Mais est-ce que la population les réclame vraiment? On pourrait aussi soutenir que ces logements sont construits pour des habitants qui ne sont pas encore là, mais que l’offre de logements neufs encouragera à immigrer en Suisse. Il n’y a de pénurie de logements que parce que les autorités politiques et les milieux économiques créent volontairement des appels d’air, les uns en favorisant le bétonnage du pays (appelez ça construction de logements si vous voulez), les autres en attirant des travailleurs bien moins chers que les Suisses, qu’il s’agisse d’emplois très qualifiés ou non qualifiés.

Dans le domaine de la biodiversité, la Suisse est un assez mauvais élève. Des espèces disparaissent avec une redoutable constance, sans surprise, puisque c’est la conséquence logique de la destruction des habitats naturels. Logements, centre commerciaux, installations sportives pharaoniques, routes et autoroutes, espace de détente… tout contribue à rendre la vie invivable pour la faune et la flore. Et ce n’est pas en les confinant dans d’étroites réserves, voire dans des zoos et des parcs d’attractions, que l’on parviendra à freiner le déclin de la biodiversité. Le malheur est qu’elle est systématiquement considérée comme un critère subsidiaire, dont on tiendra compte seulement si elle n’entrave pas l’activité économique.

Les attaques contre la zone agricole doivent être combattues dans le cadre d’une réflexion écologique globale. Certes, l’agriculture suisse n’est pas forcément un modèle de respect de la nature (notamment la viticulture), mais au moins elle préserve le paysage.  Encore que le volontarisme de certains produise des résultats impressionnants: la vallée de l’Hinterrhein, aux Grisons, est une vallée entièrement vouée à l’agriculture bio, grâce à la volonté commune d’une quarantaine d’agriculteurs, tous d’accord de jouer le jeu, dans une région de montagne où leur métier demande beaucoup de sueur et d’engagement.

Il n’y a en somme qu’un problème écologique vraiment sérieux, autrement dit qui conditionne tous les autres, c’est l’explosion démographique. Cela vaut pour la Suisse comme pour la planète entière, puisque celle-ci compte à peu près trois fois plus d’habitants qu’elle n’en peut supporter sans détruire son capital. Mais parler de démographie est interdit, comme l’a montré une récente conférence de l’ONU supposée réfléchir sur les grands enjeux écologiques. C’est un tabou inébranlable.

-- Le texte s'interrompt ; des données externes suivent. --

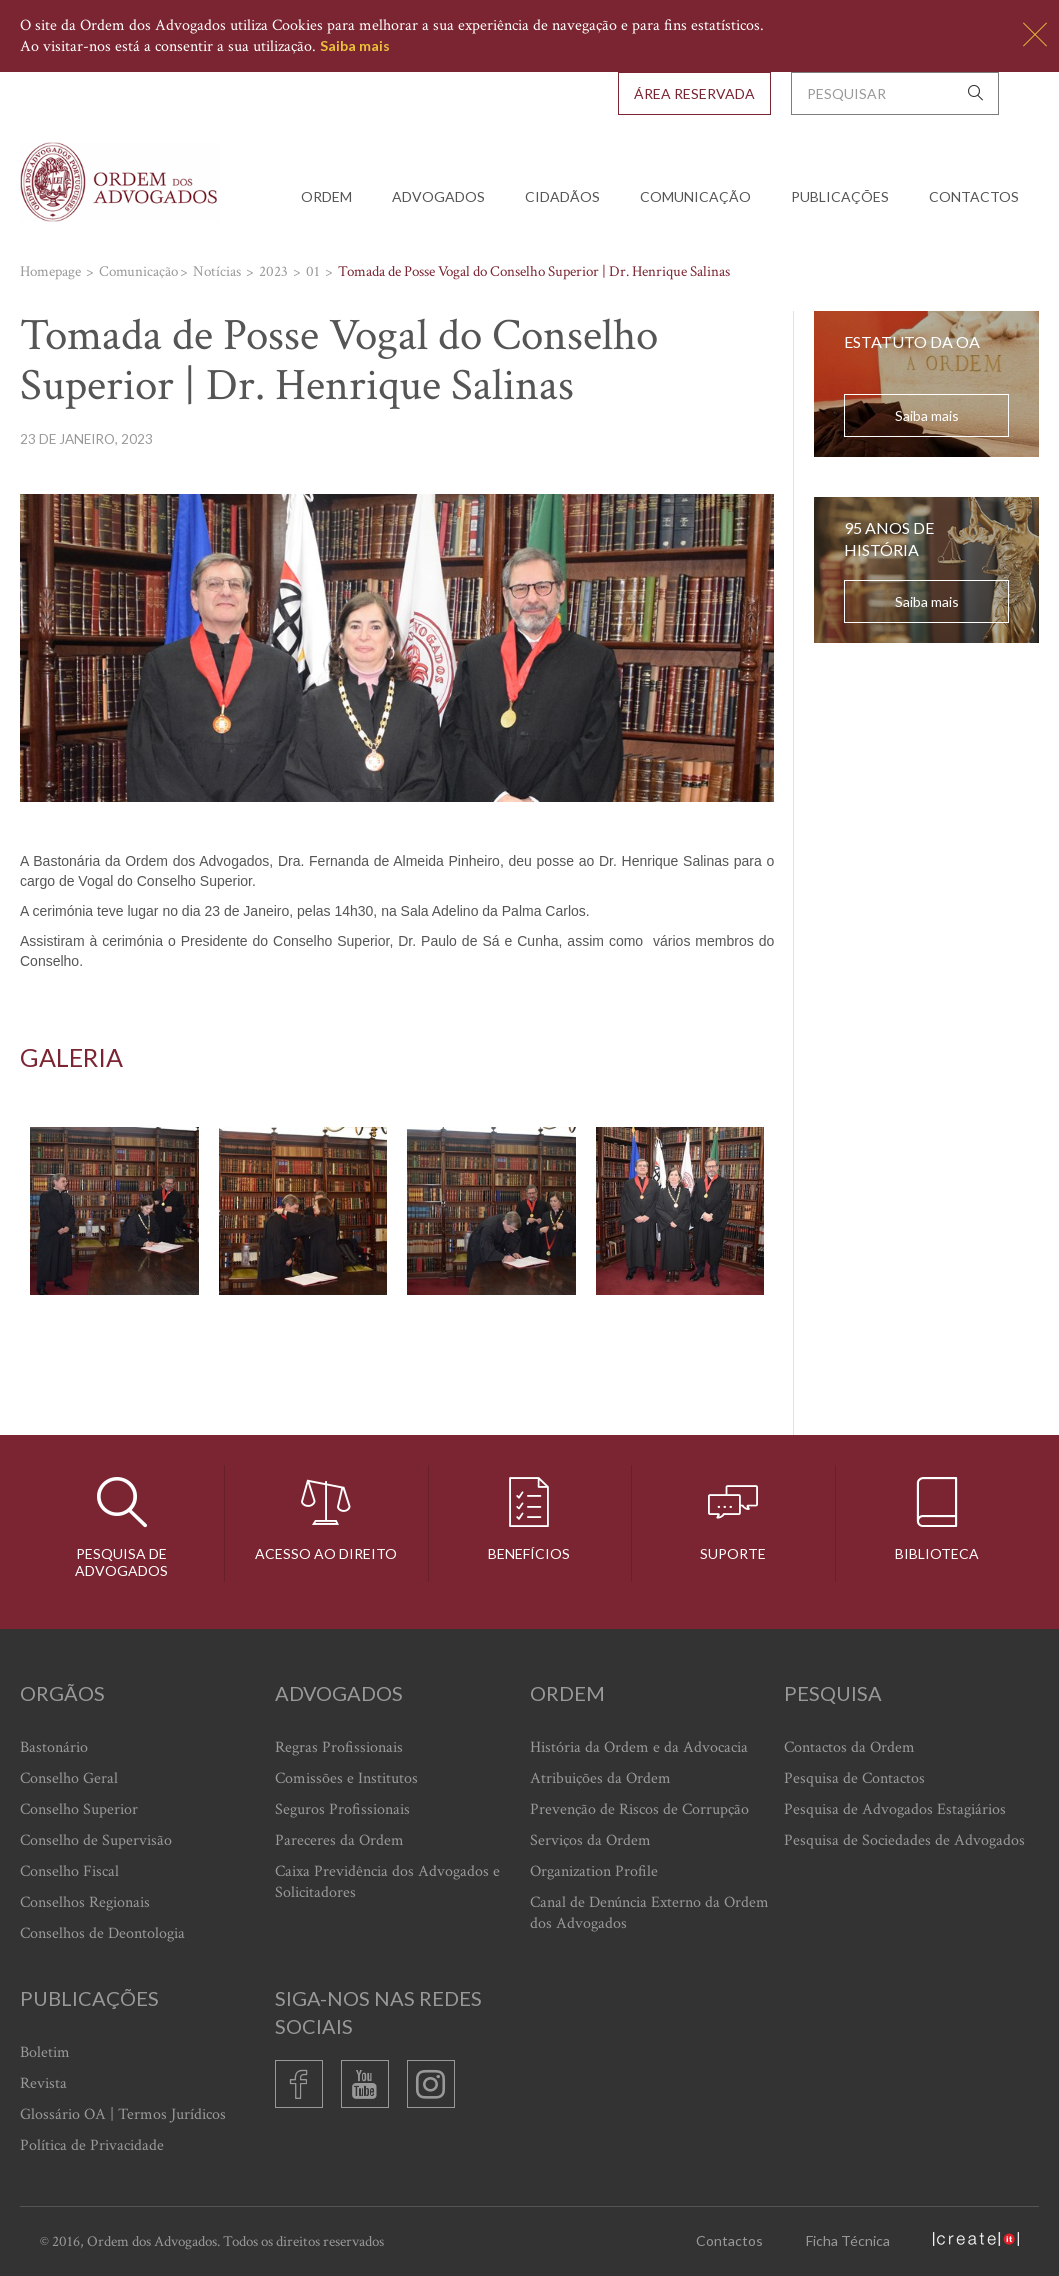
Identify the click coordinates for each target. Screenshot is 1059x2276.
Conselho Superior (79, 1809)
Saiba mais (355, 45)
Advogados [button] (438, 196)
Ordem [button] (326, 196)
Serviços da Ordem (590, 1840)
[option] (397, 1211)
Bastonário (54, 1747)
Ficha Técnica (848, 2240)
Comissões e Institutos (346, 1778)
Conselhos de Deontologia (102, 1933)
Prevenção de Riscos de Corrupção (639, 1809)
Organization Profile (594, 1871)
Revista (43, 2083)
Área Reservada (694, 93)
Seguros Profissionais (342, 1809)
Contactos (974, 196)
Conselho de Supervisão (96, 1840)
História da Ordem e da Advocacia (639, 1747)
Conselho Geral (69, 1778)
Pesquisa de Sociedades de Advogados (904, 1840)
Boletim (45, 2052)
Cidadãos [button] (562, 196)
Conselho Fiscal (69, 1871)
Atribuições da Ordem (600, 1778)
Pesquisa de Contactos (854, 1778)
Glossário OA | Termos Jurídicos (123, 2114)
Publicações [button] (840, 196)
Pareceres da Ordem (339, 1840)
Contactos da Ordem (849, 1747)
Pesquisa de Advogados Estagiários (895, 1809)
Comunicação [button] (695, 196)
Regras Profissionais (339, 1747)
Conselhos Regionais (85, 1902)
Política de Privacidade (92, 2145)
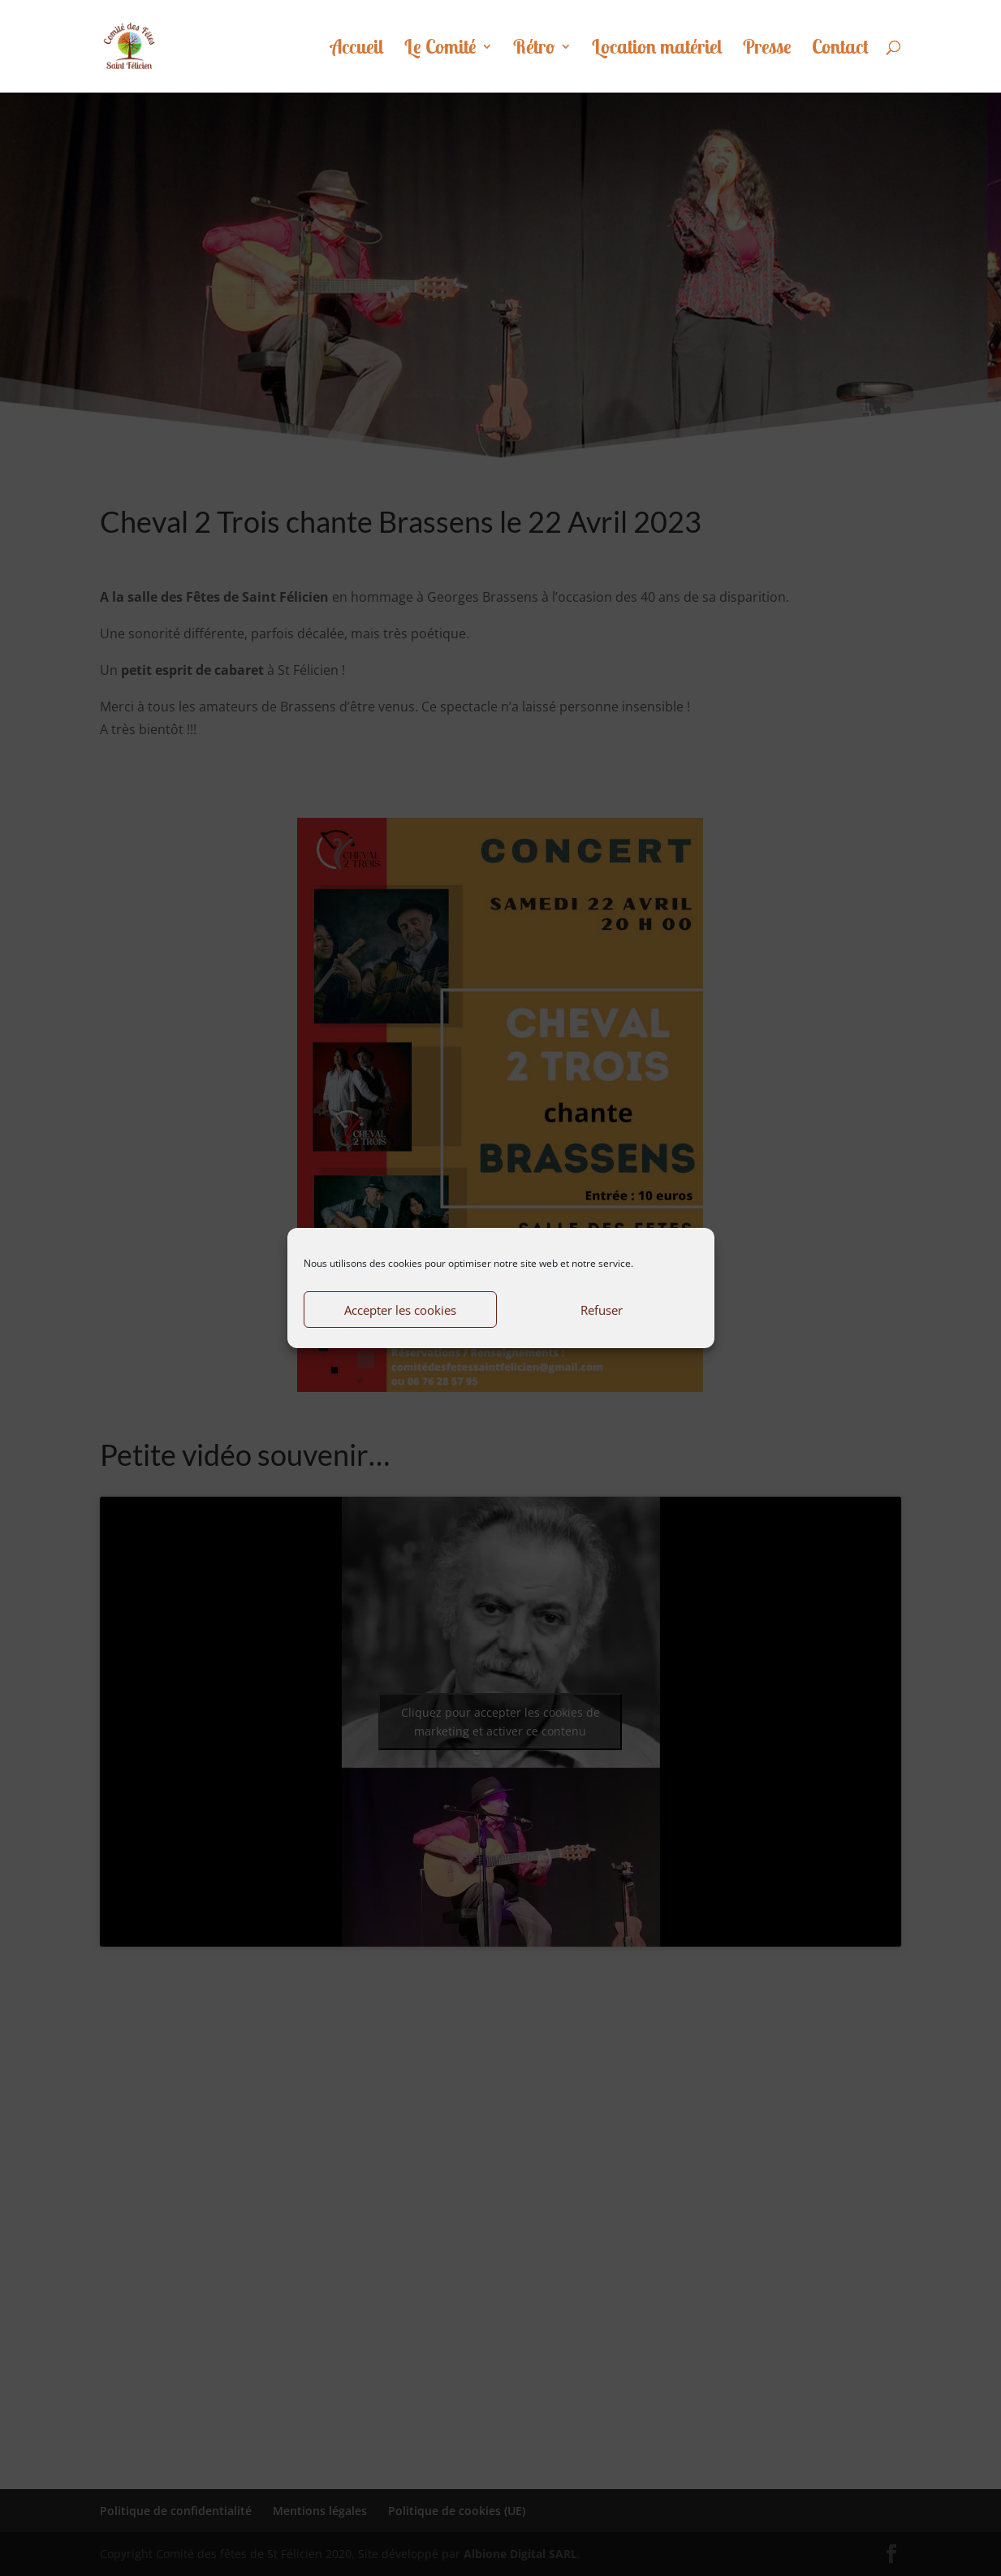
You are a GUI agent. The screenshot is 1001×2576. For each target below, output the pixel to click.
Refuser (601, 1310)
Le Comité (440, 49)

Notre société se targue de briser les tabous, comme disent les médias étourdis. Mais en réalité, elle ne brise jamais que des tabous anodins, ou tombés depuis longtemps, typiquement en matière de mœurs et de sexualité, pour en créer de bien plus dangereux, comme en matière de liberté d’expression, ou de problèmes environnementaux.

Parler de surpopulation en Suisse est un néo-tabou particulièrement fort, et les rares politiciens qui se hasardent à s’interroger, Verts compris, se font sèchement remettre en place. C’est pourtant un problème fondamental, dont nous allons mesurer avec de plus en plus de douleur les effets colatéraux, qu’il s’agisse de questions liées à l’environnement et à la qualité de la vie, déjà en chute libre, ou de questions socio-économiques liées à une immigration débridée, encouragée par des salaires élevés (en comparaisons européennes),  l’offre de logements neufs, et une législation résolument laxiste.

Curieusement, l’avis des citoyens n’est jamais sollicité sur ces choix de fond, qui pourtant les touchent au quotidien. Il sera intéressant de voir, avec l’initiative de Pro Natura pour le paysage, qui propose un gel des zones à bâtir pour 20 ans (au reste surdimensionnées), si les Suisses suivent leurs autorités dans leur perpétuelle fuite en avant, ou s’ils refusent de transformer le Plateau suisse en un Osaka européen.